Lumbar vertebrae have massive vertebral bodies (kidney-shaped) without costal facets. The spinous process is thick and directed sagittally. The superior articular processes are concave and inferior are convex. Both have articular surfaces directed sagittally. The typical lumbar vertebrae have two additional, small processes called the mamillary process and accessory process.

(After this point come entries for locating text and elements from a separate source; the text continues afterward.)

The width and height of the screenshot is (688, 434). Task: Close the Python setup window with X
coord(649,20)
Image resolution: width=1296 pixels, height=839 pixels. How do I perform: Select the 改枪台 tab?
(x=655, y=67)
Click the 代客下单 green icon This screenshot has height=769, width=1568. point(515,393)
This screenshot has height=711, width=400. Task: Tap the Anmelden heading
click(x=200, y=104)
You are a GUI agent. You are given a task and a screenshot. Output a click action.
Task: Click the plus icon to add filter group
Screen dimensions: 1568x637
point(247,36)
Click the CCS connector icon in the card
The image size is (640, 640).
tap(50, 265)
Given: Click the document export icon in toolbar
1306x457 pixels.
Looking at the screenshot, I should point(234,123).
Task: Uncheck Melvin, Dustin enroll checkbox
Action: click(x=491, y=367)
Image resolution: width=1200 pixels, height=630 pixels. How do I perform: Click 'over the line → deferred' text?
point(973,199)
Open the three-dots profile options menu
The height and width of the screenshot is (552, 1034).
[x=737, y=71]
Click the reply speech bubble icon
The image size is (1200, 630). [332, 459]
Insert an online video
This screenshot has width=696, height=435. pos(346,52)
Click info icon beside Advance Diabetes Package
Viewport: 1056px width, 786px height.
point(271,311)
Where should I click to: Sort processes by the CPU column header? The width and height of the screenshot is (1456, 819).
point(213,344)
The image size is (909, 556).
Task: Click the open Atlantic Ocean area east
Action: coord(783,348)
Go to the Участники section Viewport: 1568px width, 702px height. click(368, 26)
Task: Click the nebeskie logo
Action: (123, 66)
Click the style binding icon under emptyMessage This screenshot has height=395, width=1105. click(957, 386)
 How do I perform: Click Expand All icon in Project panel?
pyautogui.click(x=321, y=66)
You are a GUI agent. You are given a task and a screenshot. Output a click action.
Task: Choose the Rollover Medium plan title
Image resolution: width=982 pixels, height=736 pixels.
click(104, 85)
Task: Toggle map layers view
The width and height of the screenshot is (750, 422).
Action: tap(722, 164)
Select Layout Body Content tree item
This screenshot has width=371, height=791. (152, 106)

For lumbar puncture the patient should be positioned in the lateral recumbent position with the neck and back fully flexed. Usually the puncture site is found at the line joining the superior part of both iliac crests (Tuffier’s line) which cross the midline between the L3 and L4 or L4 and L5 verterbrae. In this position, the interspace between the adjacent spinous processes of lower spine is increased, and a thin needle can be threaded into the spinal canal.
A local anaesthetic is used to numb or “freeze the area” of the puncture site.
A needle is inserted into the lower back along the superior aspect of the spinous process, directed toward the umbilicus. The needle goes into a space below where the spinal nerve ends. The lumbar puncture needle pierces the following structures:
- Skin
- Subcutaneous tissue
- Supraspinous ligament
- Interspinous ligament
- Ligamentum flavum
- Epidural space
- Internal vertebral venous plexus
- Dura mater
- Arachnoid mater
- Subarachnoid space
During penetration of the needle through the ligamentum flavum, a small passive resistance is felt by clinicians and a second one after passing the dura mater entering the subarachnoid space.
During epidural anesthesia the needle enters the epidural space and during lumbar puncture the needle enters the subarachnoid space.
The most common complication after lumbar puncture is headache, caused by irritation of the dura mater.